UPDATE: ACTIVE VIOLENCE NO LONGER REQUIRED FOR PROTECTIVE ORDER - High Court Rules On Clay County Case

(04/20/2010)
There is good news for victims of domestic violence.

The West Virginia Supreme Court has ruled on a domestic violence case out of Clay County.

Court observers are calling it a "precedent setting" ruling because it says that a fear of physical harm is enough to warrant a domestic violence protective order.

The high court is sending a clear message to domestic violence victims, say officials.

The opinion, one Justice Thomas McHugh wrote, is in response to a lower court ruling that denied a Clay County woman protection from her ex-boyfriend.

"We hold that the act of domestic violence defined in [state law] as 'holding, confining, detaining or abducting another person against the person's will' does not require proof of some overt physical exertion on the part of the alleged offender in order to justify issuance of a protective order."

That means, even though the ex-boyfriend was not physically attacking the woman, a protective order was warranted because of the way the man was harassing her at home and at work.

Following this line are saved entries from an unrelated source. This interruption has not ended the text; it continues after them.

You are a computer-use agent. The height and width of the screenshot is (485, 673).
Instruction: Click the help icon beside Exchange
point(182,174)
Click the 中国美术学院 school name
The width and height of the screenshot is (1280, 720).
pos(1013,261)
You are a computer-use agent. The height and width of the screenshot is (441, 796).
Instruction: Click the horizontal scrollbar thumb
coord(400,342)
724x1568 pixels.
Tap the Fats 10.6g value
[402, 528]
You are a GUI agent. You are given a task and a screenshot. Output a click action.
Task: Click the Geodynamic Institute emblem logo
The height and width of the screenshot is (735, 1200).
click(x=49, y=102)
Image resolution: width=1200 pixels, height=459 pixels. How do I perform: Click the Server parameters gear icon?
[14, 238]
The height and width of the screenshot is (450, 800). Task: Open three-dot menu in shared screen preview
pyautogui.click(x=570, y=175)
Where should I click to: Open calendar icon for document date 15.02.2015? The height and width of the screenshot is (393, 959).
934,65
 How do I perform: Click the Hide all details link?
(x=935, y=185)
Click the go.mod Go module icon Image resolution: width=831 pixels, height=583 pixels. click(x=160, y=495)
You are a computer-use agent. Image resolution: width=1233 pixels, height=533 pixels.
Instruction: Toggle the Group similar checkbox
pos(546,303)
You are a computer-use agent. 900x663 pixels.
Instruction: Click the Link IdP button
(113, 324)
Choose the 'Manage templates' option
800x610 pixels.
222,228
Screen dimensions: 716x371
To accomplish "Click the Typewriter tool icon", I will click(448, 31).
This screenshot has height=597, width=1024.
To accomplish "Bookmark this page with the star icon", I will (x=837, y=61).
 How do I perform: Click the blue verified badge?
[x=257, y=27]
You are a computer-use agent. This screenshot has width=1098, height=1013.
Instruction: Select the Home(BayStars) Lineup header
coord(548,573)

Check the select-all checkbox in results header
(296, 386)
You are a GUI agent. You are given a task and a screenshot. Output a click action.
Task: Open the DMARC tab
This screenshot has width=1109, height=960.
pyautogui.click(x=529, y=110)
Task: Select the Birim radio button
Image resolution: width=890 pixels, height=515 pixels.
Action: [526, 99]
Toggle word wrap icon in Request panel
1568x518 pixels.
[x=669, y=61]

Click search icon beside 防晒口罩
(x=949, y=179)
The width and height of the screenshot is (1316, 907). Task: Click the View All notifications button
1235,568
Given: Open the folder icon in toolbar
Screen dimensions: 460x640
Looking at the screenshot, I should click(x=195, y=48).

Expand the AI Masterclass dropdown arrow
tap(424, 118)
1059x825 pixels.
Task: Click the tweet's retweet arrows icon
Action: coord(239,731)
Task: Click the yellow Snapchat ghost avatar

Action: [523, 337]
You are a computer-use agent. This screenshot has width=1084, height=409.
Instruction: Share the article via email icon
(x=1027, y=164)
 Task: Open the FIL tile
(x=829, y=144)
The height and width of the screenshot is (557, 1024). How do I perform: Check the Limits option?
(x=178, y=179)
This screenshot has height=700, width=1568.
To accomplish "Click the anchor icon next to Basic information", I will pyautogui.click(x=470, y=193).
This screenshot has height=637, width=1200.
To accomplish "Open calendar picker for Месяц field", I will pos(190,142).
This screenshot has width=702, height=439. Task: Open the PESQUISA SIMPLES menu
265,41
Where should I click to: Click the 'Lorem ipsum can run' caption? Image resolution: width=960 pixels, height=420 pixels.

Victims no longer have to wait until they are being physically harmed.

PRECEDENT SETTING CASE: Charleston Gazette Report:

The opinion reversed a January ruling by Clay Circuit Judge Robert Facemire, who said that Kimberly Thomas, a Clay County resident who has since moved to Kanawha County, did not deserve a protective order against her ex-boyfriend, Joseph B. Morris.

"We hold that the act of domestic violence defined in [state law] as 'holding, confining, detaining or abducting another person against that person's will' does not require proof of some overt physical exertion on the part of the alleged offender in order to justify issuance of a protective order," wrote Justice Thomas McHugh in the 16-page opinion.

In December 2007, Thomas ended a long-term relationship with Morris, who tried to revive the romance in May 2008, according to court filings. He repeatedly called her cell and work phones and began stopping by unannounced at her home and office in what McHugh described as "his intensifying pattern of harassment."

On July 13, 2008, Morris came by Thomas' house as she was inside with her new boyfriend. When she didn't answer the door, he banged on her doors and windows for up to two hours, according to the opinion.

Morris had blocked in her car, effectively trapping her inside. She knew that he routinely carried a gun, and was unable to call for help because she didn't have a landline and didn't get cell-phone reception at her trailer, the opinion states.

"Eventually Ms. Thomas and her boyfriend waited until they were sure that Mr. Morris was on the back porch so that they could run out the front door to get a neighbor's home a quarter mile away to use the phone," McHugh wrote.